Performance of ChatGPT and Google Translate for Pediatric Discharge Instruction Translation

Pediatrics. 2024 Jun 11:e2023065573. doi: 10.1542/peds.2023-065573. Online ahead of print.

ABSTRACT

BACKGROUND AND OBJECTIVES: Patients who speak languages other than English face barriers to equitable healthcare delivery. Machine translation systems, including emerging large language models, have the potential to expand access to translation services, but their merits and limitations in clinical practice remain poorly defined. We aimed to assess the performance of Google Translate and ChatGPT for multilingual translation of pediatric discharge instructions.

METHODS: Twenty standardized discharge instructions for pediatric conditions were translated into Spanish, Brazilian Portuguese, and Haitian Creole by professional translation services, Google Translate and ChatGPT-4.0, and evaluated for adequacy (preserved information), fluency (grammatical correctness), meaning (preserved connotation), and severity (clinical harm), along with assessment of overall preference. Domain-level ratings and preferred translation source were summarized with descriptive statistics and compared with professional translations.
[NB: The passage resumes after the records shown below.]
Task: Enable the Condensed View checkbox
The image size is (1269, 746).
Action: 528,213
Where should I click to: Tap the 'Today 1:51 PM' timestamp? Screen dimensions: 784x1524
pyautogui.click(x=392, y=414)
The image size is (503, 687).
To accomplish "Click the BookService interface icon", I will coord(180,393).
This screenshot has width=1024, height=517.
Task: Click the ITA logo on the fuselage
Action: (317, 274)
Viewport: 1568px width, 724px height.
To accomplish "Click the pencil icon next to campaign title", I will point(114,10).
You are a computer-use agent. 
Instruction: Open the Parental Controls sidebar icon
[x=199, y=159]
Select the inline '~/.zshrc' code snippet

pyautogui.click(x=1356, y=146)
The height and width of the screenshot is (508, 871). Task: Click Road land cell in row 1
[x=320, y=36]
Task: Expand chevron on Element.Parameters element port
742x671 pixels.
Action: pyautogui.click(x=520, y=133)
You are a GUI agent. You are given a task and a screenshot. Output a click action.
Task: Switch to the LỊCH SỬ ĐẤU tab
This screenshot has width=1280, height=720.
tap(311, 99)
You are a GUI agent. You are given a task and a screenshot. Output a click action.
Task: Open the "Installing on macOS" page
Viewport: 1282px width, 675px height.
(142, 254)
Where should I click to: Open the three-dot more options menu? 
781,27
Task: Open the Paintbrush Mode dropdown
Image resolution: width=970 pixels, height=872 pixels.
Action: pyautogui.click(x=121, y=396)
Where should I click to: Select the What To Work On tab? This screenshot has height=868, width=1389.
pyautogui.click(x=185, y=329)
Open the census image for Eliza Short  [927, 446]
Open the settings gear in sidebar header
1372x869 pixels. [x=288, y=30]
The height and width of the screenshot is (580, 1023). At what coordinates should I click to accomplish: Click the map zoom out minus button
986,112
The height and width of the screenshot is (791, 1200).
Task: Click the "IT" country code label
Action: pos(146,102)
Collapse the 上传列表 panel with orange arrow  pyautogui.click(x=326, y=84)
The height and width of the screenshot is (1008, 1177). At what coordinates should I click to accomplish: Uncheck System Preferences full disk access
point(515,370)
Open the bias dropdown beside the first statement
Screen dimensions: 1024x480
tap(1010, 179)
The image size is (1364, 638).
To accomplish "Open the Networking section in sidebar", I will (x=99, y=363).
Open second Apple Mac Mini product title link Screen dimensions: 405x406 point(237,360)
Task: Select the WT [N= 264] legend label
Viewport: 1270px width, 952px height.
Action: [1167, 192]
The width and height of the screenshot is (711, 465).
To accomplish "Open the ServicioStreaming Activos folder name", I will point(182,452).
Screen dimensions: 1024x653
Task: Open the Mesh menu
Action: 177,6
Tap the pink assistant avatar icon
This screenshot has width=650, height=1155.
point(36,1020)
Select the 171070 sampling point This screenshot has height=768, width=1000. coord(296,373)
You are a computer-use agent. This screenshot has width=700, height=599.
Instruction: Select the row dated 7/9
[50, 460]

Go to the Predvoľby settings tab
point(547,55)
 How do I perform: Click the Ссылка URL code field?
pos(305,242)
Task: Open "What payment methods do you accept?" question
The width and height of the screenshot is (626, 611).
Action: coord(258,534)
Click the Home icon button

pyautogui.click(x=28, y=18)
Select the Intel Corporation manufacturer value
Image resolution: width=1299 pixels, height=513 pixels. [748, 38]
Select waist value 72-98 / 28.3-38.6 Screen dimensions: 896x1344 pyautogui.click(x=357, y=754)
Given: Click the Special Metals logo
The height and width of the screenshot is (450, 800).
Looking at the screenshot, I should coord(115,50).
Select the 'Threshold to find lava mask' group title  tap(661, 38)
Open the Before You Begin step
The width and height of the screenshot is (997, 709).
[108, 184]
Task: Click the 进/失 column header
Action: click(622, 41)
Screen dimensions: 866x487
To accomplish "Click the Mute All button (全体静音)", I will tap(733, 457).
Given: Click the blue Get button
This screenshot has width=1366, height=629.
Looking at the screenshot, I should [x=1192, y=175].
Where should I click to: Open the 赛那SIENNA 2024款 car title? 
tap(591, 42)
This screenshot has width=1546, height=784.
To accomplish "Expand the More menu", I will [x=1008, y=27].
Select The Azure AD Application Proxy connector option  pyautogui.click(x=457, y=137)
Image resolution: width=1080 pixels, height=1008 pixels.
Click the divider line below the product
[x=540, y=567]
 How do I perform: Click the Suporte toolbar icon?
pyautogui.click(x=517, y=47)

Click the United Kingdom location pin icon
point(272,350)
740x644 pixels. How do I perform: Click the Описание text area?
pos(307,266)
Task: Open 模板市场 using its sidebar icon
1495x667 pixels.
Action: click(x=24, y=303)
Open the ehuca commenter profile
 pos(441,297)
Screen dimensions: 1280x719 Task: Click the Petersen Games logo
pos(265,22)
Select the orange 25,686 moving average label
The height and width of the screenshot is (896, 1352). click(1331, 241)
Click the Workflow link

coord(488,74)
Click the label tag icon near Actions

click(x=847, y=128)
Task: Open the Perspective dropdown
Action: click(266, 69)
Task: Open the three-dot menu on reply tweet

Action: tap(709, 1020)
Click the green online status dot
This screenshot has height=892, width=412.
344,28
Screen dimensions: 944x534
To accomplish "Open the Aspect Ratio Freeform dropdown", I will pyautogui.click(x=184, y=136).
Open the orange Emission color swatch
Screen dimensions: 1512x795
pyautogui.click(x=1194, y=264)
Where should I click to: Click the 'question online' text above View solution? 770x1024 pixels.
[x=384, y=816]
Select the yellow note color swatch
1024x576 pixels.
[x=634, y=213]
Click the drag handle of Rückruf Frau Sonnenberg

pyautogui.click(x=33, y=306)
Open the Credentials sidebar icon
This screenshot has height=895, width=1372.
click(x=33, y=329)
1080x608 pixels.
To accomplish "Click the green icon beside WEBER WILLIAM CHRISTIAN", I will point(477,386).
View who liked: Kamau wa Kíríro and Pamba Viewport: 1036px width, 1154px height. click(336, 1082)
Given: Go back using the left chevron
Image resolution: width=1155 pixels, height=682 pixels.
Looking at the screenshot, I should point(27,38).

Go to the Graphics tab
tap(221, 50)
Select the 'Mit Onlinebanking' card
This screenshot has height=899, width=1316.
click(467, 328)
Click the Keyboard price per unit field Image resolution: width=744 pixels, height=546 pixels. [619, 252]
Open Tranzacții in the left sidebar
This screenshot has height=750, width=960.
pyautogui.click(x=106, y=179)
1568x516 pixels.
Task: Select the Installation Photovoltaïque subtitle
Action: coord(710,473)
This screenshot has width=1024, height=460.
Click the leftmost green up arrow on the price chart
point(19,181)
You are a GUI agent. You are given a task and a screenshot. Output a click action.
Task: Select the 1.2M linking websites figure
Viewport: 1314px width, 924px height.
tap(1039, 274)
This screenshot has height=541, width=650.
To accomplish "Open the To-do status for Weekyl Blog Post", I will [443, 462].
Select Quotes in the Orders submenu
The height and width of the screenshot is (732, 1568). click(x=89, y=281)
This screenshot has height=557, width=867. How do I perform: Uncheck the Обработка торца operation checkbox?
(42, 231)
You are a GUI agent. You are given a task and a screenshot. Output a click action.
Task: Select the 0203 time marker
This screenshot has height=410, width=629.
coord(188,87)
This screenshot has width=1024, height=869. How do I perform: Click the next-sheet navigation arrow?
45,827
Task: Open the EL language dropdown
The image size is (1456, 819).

RESULTS: Google Translate and ChatGPT demonstrated similar domain-level ratings to professional translations for Spanish and Portuguese. For Haitian Creole, compared with both Google Translate and ChatGPT, professional translations demonstrated significantly greater adequacy, fluency meaning, and severity scores. ChatGPT (33.3%, P < .001) and Google Translate (23.3%, P = .024) contained more potentially clinically significant errors (severity score ≤3) for Haitian Creole than professional translations (8.3%). Professional Haitian Creole (48.3%) and Portuguese (43.3%), but not Spanish (15%), translations were most frequently preferred among translation sources.

CONCLUSIONS: Machine translation platforms have comparable performance to professional translations for Spanish and Portuguese but shortcomings in quality, accuracy, and preference persist for Haitian Creole. Diverse multilingual training data are needed, along with regulations ensuring safe and equitable applications of machine translation in clinical practice.